As PushAndPull suggested, if she was capable of sticking to a diet of the nature that you listed, it is likely that she wouldn't be overweight to begin with. 

My suggestion is that you show her the macronutrient profile and have her select food choices on her own. Doing so will allow her to develop an understanding of how to control her body composition with 'regular' food.

Aside from all this, what is your plan for once she reaches her goal? What diet strategy will she be following?


----------



## Motorcycled00d (Jan 15, 2010)

How is it boring?  Her favorite foods are chicken, sweet potatoes, and she loves avocado..  I spoke with her about what she would like to eat each day, and she said this sounded great.  She has a few different recipes for the chicken to change things up a little.  

I'm going to work with her to adjust her diet in relation to her weight loss.  I'm explaining the basics of dieting and proper eating habits while I'm working with her, and once we hit the goal weight I'll help her set a long term eating style.


----------



## PushAndPull (Jan 15, 2010)

Motorcycled00d said:


> What are you talking about?



Her being human.



Motorcycled00d said:


> Diet is low carb, high in protein and EFAs, lots of vitamins and minerals from vegetables.. how could she gain weight if her maintenance is 2500 and her intake is a little over 2000?



There is far more to dieting than just numbers. 



Merkaba said:


> My point is if she can eat that boring plan for any length of time she's a badass.



-lol- Yeah, I couldn't handle it day in day out. 



m11 said:


> My suggestion is that you show her the macronutrient profile and have her select food choices on her own.

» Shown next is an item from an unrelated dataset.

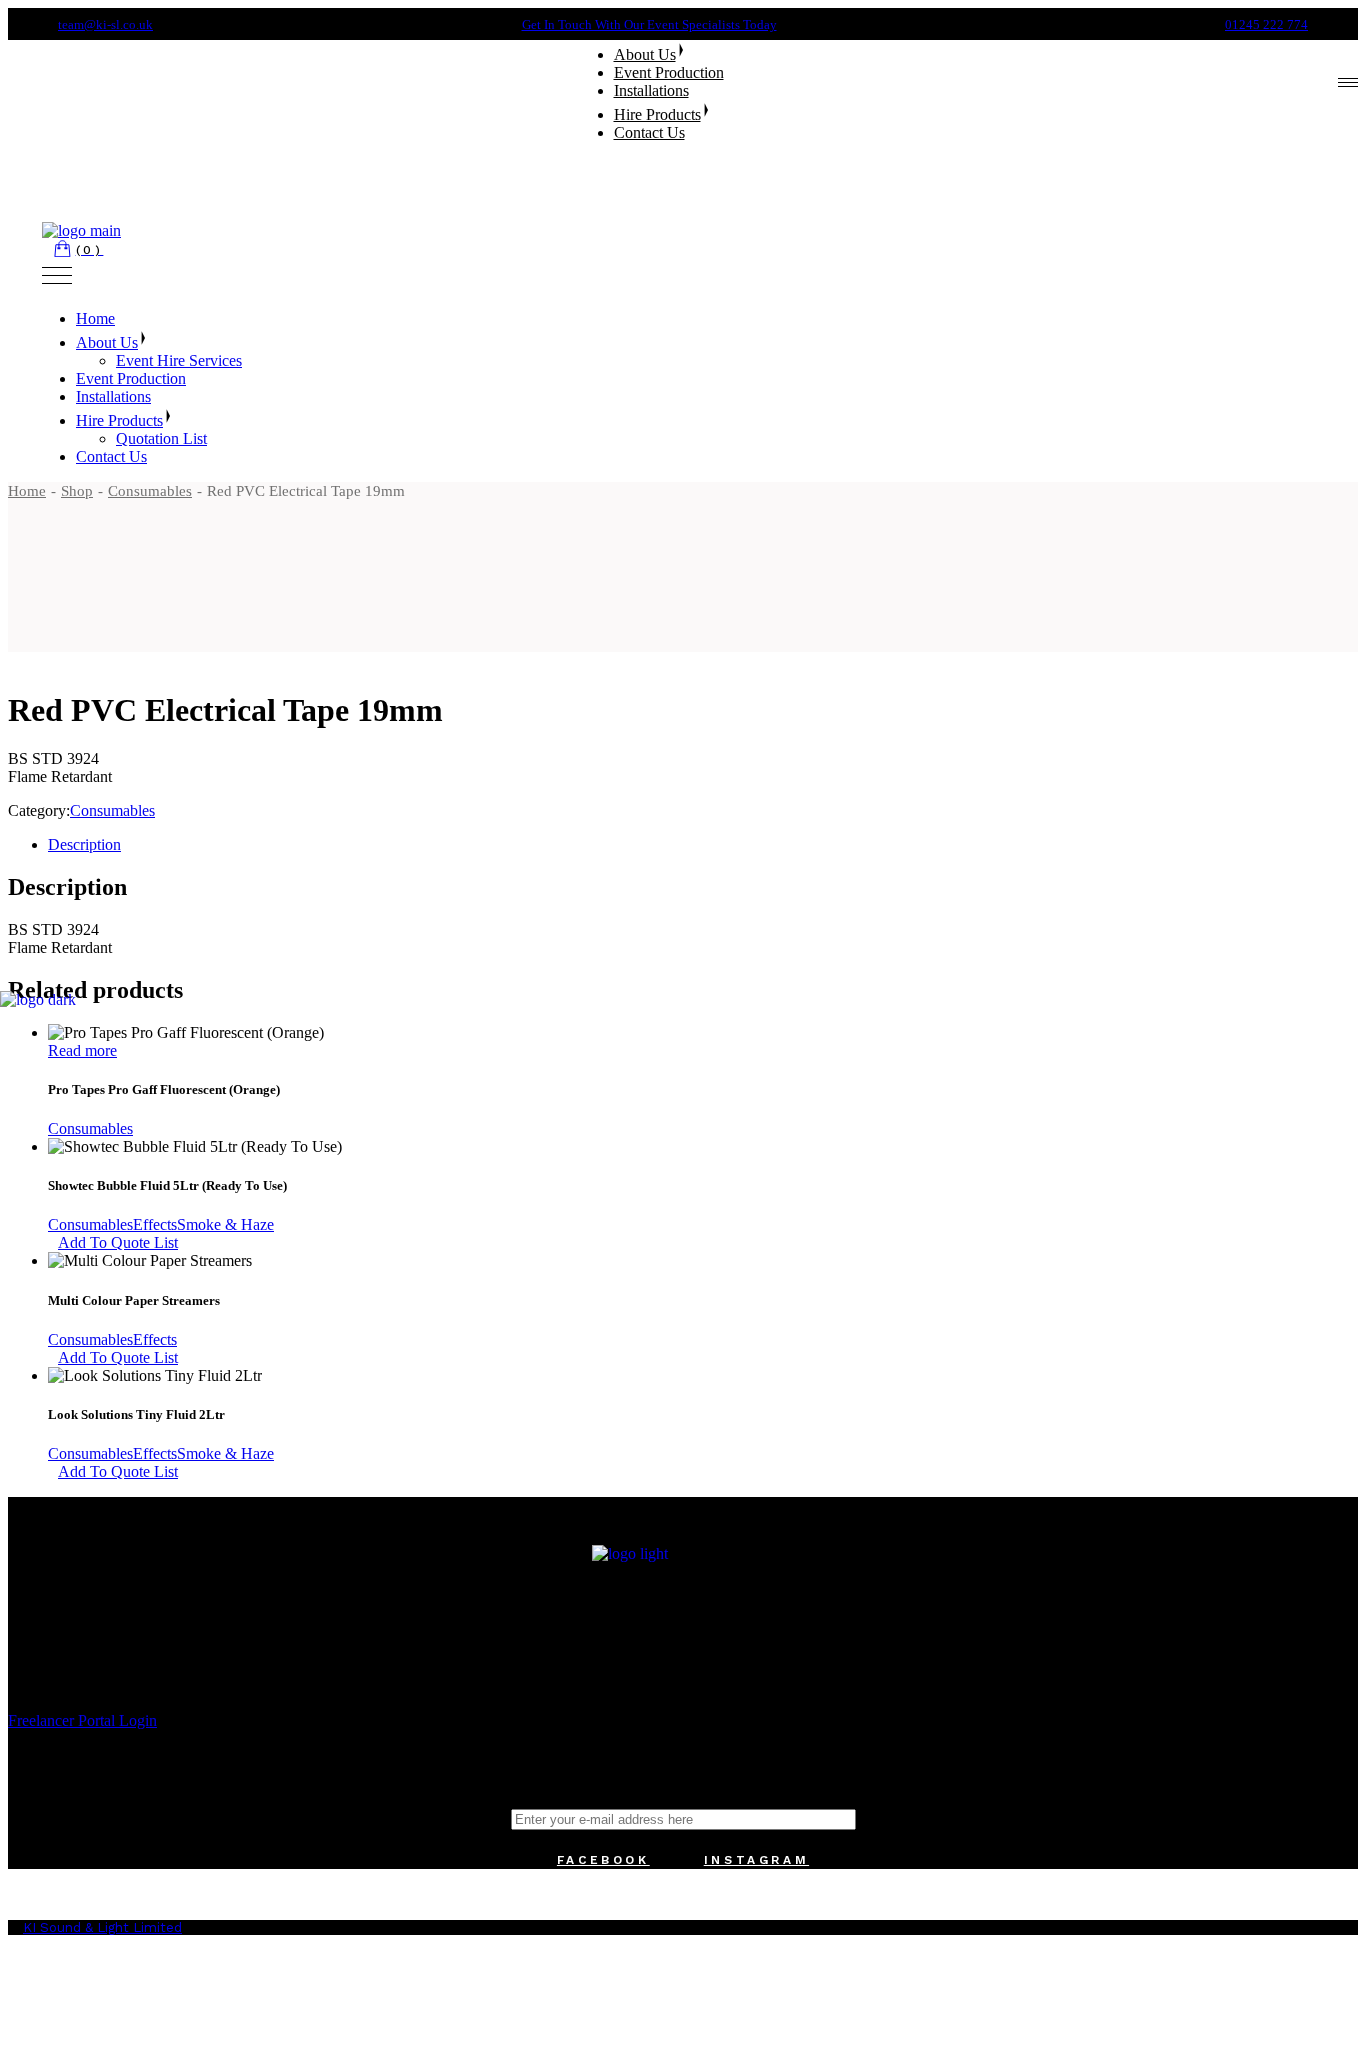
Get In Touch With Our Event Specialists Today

Doing so will allow her to develop an understanding of how to control her body composition with 'regular' food.



Great suggestion. Nobody could possibly like chicken breasts that much. What ever happened to fish, turkey, beef, pork, fucking buffalo -lol- there has got to be other meats she likes.



m11 said:


> I believe PushAndPull is suggesting that the lack of variety in the food choices will make the diet difficult to follow on a long term basis---I don't believe he is criticizing the macronutrient profile.



That's exactly what I meant.



m11 said:


> At some point, it is very likely that even if the dieter reaches her goal weight, she will not be able to transition to a maintenance state because she will have not learned practical skills like food selection etc. It is very likely that once she is no longer psychologically capable of dealing with the monotonous diet, she will regress to her old habits.

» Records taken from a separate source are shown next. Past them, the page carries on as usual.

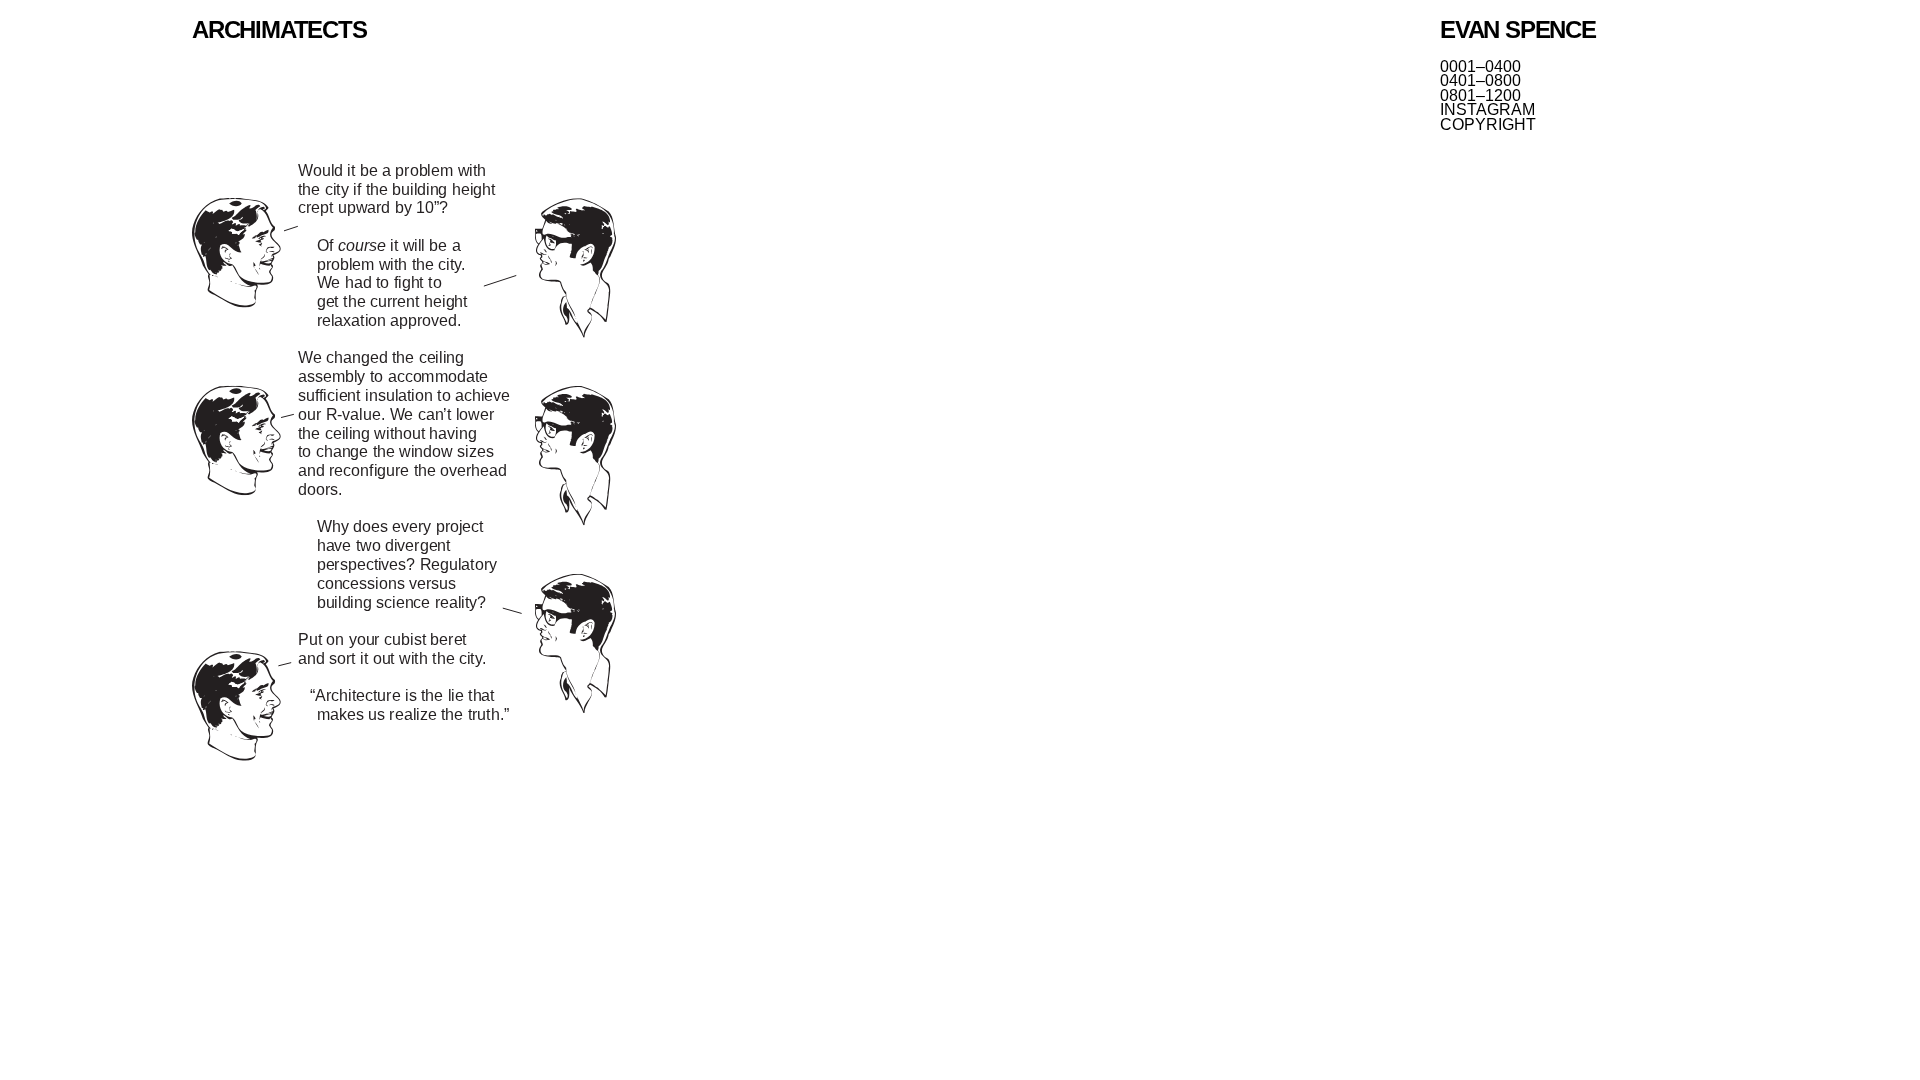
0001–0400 (1480, 67)
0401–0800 (1480, 81)
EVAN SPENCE (1518, 29)
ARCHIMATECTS (279, 29)
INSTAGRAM (1487, 110)
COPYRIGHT (1488, 125)
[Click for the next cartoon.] (404, 464)
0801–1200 (1480, 96)
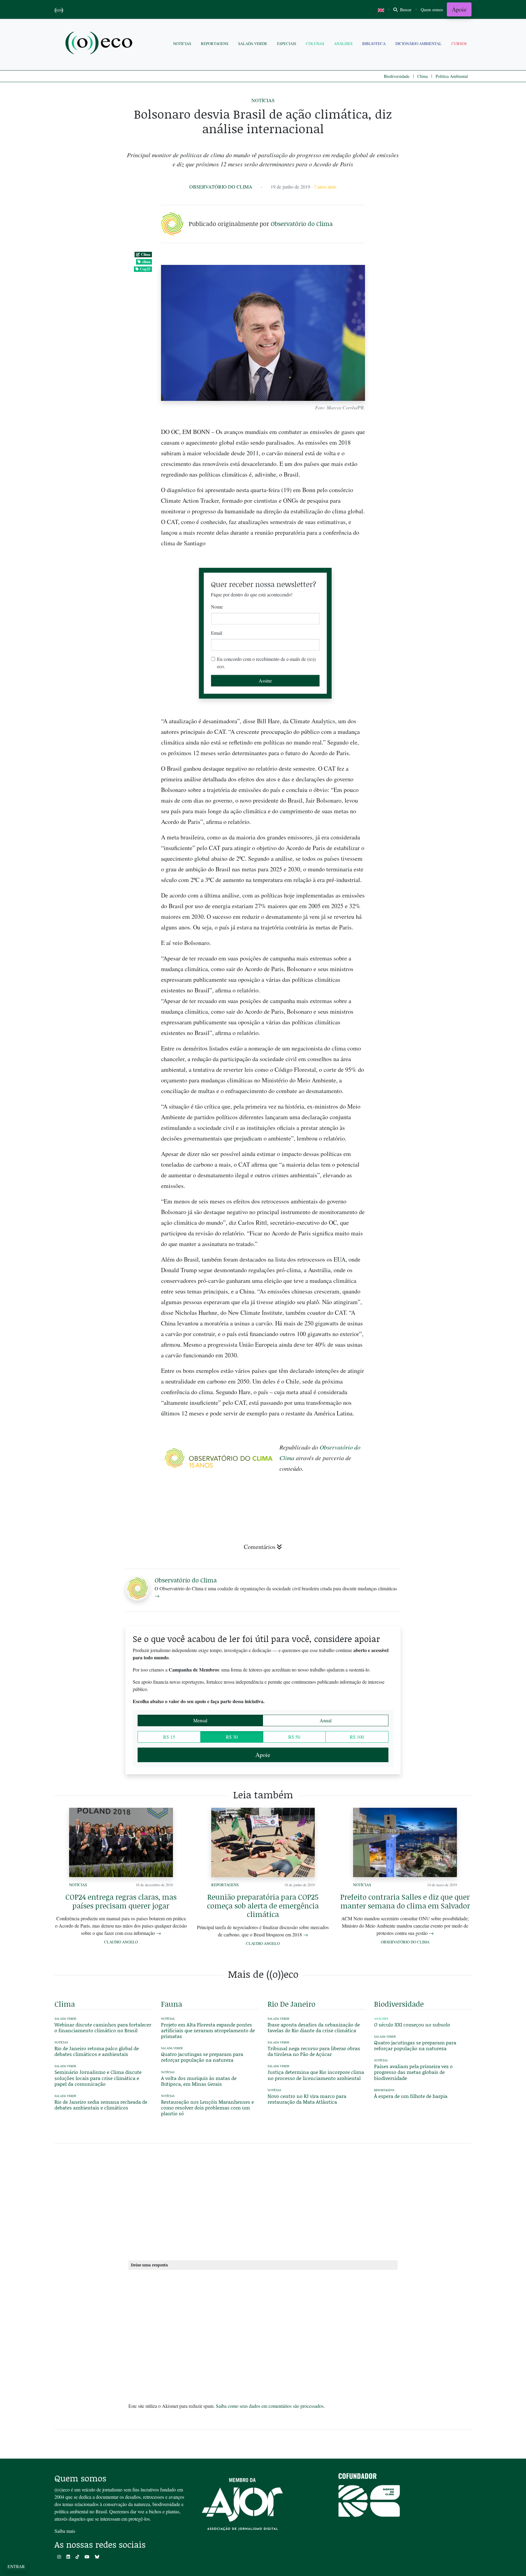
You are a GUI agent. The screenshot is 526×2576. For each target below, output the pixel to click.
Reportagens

Happens all the time with people trying to lose weight.



m11 said:


> Aside from all this, what is your plan for once she reaches her goal? What diet strategy will she be following?

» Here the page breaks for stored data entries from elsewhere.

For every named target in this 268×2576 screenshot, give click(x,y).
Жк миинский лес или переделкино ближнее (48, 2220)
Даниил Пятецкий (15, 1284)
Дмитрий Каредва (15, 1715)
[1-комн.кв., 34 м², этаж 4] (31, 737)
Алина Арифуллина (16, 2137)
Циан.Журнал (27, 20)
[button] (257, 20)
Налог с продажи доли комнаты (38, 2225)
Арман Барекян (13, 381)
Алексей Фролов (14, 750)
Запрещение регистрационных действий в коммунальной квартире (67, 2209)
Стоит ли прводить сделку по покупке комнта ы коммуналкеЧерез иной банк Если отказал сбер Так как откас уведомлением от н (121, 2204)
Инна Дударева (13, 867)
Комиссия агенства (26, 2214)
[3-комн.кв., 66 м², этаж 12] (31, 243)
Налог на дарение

Exactly. In order for the diet to be succesful long term, no doubt a lifestyle change is in order.


----------



## PushAndPull (Jan 15, 2010)

Motorcycled00d said:


> How is it boring?  Her favorite foods are chicken, sweet potatoes, and she loves avocado..  I spoke with her about what she would like to eat each day, and she said this sounded great.  She has a few different recipes for the chicken to change things up a little.
> 
> I'm going to work with her to adjust her diet in relation to her weight loss.  I'm explaining the basics of dieting and proper eating habits while I'm working with her, and once we hit the goal weight I'll help her set a long term eating style.



Good luck.


----------



## Motorcycled00d (Jan 15, 2010)

Ok.. so the foods that she said she wanted to eat, really aren't what she wants to eat because you guys don't think so...?


----------



## FITLATINA (Jan 15, 2010)

Just curious...How much does she weigh, BF % and what is her weight loss goal?


----------



## Marat (Jan 15, 2010)

Motorcycled00d said:


> Ok.. so the foods that she said she wanted to eat, really aren't what she wants to eat because you guys don't think so...?



No no -- not at all. The _majority_ of individuals cannot diet with the food selection that she is using. If she is enthusiastic and comfortable with those foods, then she should expect success with the plan that you laid out for her.

For the sake of repetition: from experience, the majority of individuals are not comfortable with the same thing day in and day out. If your friend is, then the dieting process will be easy and fruitful. 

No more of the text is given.